Hong Kong’s MPF managers lobby for access to Shanghai and Shenzhen stocks to avoid missing out on the world’s biggest bull run
- Fund managers currently have only limited exposure to A shares because of regulatory restrictions
- The Mandatory Provident Fund Schemes Authority says it constantly reviews the need to amend the list of approved stock exchanges as it has to take into account the fund industry’s requirements and balance it with the interests of MPF members
The MPF is a compulsory retirement scheme in Hong Kong covering 2.9 million people. An employer and an employee each contribute 5 per cent of the monthly income up to a combined HK$3,000 minimum mandatory contribution.
Employees can choose to invest their contribution in different investment fund choices. At present, only about 1 per cent of the MPF’s assets are invested in A shares due to the investment restrictions.
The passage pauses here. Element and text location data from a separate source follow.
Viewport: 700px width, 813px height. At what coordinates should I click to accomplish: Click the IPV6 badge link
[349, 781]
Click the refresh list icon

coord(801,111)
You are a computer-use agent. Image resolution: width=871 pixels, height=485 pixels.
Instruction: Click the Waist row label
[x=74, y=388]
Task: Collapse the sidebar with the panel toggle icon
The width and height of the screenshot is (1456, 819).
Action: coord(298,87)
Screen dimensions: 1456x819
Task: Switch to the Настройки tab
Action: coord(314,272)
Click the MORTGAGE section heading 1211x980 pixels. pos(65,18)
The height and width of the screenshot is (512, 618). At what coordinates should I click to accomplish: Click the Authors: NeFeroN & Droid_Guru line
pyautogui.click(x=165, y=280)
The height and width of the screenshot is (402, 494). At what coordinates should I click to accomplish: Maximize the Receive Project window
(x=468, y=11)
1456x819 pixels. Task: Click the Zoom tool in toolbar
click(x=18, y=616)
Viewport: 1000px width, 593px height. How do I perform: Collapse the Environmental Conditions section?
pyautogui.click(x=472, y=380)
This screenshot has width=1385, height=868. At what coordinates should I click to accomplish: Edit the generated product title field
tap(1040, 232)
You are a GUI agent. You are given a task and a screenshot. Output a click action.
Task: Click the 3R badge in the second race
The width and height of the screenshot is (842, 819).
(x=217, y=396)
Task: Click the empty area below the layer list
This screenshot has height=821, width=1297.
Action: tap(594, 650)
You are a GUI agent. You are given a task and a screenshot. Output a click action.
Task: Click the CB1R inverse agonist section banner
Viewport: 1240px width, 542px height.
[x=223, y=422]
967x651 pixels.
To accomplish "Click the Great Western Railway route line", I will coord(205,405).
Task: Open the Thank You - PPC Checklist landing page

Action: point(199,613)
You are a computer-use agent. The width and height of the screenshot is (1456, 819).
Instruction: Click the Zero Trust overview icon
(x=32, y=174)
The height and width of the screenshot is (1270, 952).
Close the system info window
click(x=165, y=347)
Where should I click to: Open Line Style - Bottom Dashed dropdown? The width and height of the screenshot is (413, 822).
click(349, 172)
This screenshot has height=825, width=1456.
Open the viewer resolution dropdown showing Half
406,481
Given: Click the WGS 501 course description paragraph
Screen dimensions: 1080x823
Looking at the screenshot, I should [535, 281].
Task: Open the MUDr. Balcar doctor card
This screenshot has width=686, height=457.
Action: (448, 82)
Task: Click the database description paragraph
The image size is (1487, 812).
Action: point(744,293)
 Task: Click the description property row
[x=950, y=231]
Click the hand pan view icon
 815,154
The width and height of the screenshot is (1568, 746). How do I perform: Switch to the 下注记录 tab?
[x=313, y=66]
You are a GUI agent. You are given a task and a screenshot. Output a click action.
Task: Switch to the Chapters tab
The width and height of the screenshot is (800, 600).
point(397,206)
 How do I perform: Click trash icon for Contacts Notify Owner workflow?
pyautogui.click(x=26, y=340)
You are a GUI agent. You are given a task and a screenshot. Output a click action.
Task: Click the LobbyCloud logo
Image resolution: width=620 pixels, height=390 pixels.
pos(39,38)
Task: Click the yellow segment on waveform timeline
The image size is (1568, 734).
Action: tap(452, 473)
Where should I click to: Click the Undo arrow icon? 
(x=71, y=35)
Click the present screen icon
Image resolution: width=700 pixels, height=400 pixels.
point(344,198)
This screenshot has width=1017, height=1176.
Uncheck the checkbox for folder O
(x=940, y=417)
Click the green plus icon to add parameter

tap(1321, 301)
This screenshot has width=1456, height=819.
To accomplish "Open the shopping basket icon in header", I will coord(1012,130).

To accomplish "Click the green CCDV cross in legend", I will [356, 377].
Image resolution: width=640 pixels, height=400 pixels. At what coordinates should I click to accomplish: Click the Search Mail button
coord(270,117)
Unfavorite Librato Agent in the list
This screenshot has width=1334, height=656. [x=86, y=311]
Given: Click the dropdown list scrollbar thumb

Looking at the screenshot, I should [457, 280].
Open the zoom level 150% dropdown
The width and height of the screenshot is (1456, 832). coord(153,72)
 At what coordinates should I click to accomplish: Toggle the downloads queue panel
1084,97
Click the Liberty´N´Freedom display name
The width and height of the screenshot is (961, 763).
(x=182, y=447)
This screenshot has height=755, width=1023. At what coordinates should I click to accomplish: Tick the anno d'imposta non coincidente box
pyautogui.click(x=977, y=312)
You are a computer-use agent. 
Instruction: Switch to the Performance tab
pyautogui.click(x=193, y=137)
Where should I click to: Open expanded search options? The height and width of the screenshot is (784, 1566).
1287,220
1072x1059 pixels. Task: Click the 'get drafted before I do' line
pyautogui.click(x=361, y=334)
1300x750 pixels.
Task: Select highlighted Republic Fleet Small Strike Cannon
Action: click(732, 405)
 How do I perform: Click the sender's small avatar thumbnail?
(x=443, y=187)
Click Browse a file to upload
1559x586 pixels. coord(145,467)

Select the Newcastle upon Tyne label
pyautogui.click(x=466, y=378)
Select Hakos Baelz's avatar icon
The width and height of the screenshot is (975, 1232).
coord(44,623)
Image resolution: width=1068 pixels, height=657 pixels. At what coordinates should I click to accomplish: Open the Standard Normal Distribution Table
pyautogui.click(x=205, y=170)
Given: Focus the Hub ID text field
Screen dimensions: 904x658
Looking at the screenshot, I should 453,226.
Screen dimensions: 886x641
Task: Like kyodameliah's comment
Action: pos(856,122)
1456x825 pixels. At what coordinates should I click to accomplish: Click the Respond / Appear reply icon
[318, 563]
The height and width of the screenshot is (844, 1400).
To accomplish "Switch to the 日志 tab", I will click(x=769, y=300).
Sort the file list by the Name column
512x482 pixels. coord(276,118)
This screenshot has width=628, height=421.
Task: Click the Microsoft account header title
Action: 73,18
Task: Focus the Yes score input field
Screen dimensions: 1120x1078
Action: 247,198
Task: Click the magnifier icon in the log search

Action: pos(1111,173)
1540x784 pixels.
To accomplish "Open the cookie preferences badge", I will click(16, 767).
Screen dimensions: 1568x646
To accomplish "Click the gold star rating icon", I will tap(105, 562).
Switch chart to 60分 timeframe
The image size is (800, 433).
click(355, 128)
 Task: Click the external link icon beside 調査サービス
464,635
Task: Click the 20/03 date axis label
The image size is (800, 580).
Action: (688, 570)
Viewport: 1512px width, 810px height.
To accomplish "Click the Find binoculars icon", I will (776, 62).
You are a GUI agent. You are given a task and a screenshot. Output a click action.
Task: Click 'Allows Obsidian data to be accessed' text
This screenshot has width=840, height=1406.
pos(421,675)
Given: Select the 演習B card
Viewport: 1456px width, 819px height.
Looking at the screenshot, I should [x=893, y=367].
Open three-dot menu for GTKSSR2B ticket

“As the two exchanges of Shanghai and Shenzhen are not on the [Mandatory Provident Fund Schemes Authority’s] list, fund managers cannot have meaningful exposure to A shares as they are relegated to a crowded 10 per cent miscellaneous bucket which houses a whole raft of instruments,” said Sally Wong Chi-ming, chief executive of Hong Kong Investment Funds Association (HKIFA), which represents the city’s fund management industry.
“We believe that A shares are poised to be a core part of a diversified portfolio. In view of the increasing commitments of the mainland authorities to further open up the capital markets that A shares are being included in more and more global indices, it is imperative to add them to the list so as to enable employees to effectively enjoy the growth opportunities provided by the second largest economy.”